In the fall of 2002 and winter of 2003 the president and his people literally sat back and watched as Kim Jong-il’s troops marched into a North Korean nuclear fuel storage facility then under international lock and key and trucked off its contents to who knows where to be turned into nuclear weapons.
There was no good reason for this to have happened. When faced with almost precisely the same situation in 1994, the Clinton administration, in what Scoblic calls “a superb example of coercive diplomacy,” threatened North Korea with force while opening up a direct negotiating channel to the regime. The result was the deal that put the nuclear fuel under international monitoring for nearly a decade, until the Bush administration let the regime walk in and take it.

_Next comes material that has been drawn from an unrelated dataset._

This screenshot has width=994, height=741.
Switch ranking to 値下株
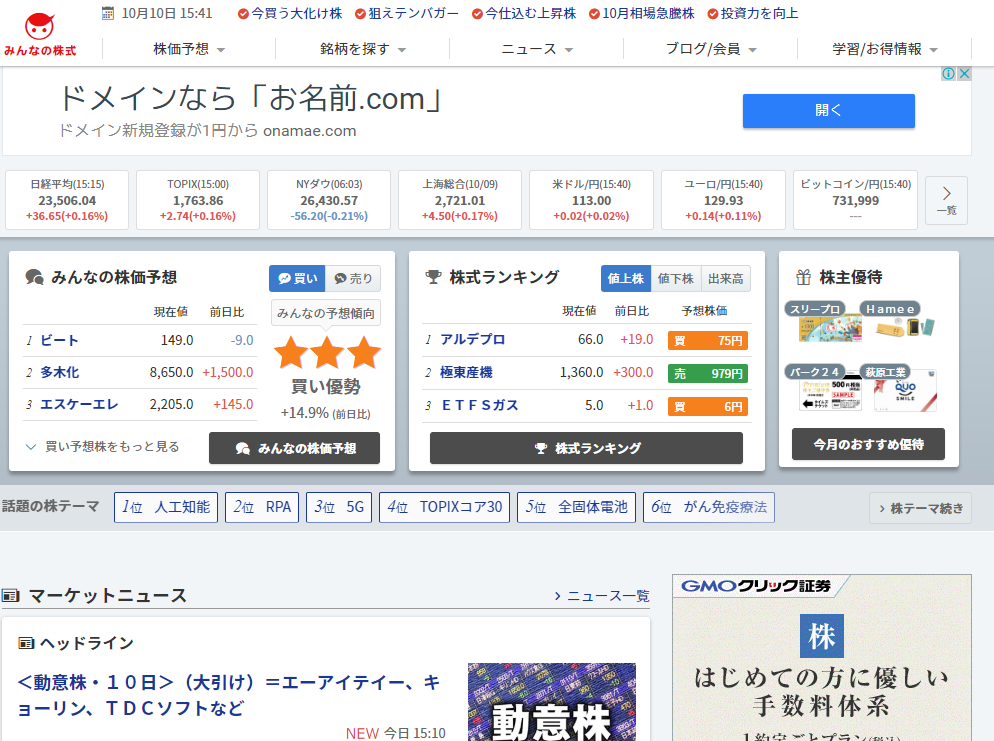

Scoblic’s explanation for this seemingly-insane passivity is that the administration is driven by conservative ideology; it is “consumed by the idea that the character of states is of primary importance to U.S. security.” It believes, in other words, that the threat from a regime like North Korea’s is not so much its capabilities — i.e., its weapons — but its evil intentions; that the only way to change those intentions is to change the regime; and that to negotiate with such a regime is to risk strengthening it.
Of course we now are negotiating with Pyongyang, in six-party talks underway in Beijing. This is a welcome change, a sign of rational though from the Bush administration (and of a healthier environment in a post-John-Bolton State Department). But keep this in mind: we’re negotiating to get North Korea to give up weapons it did not have until we let it have them!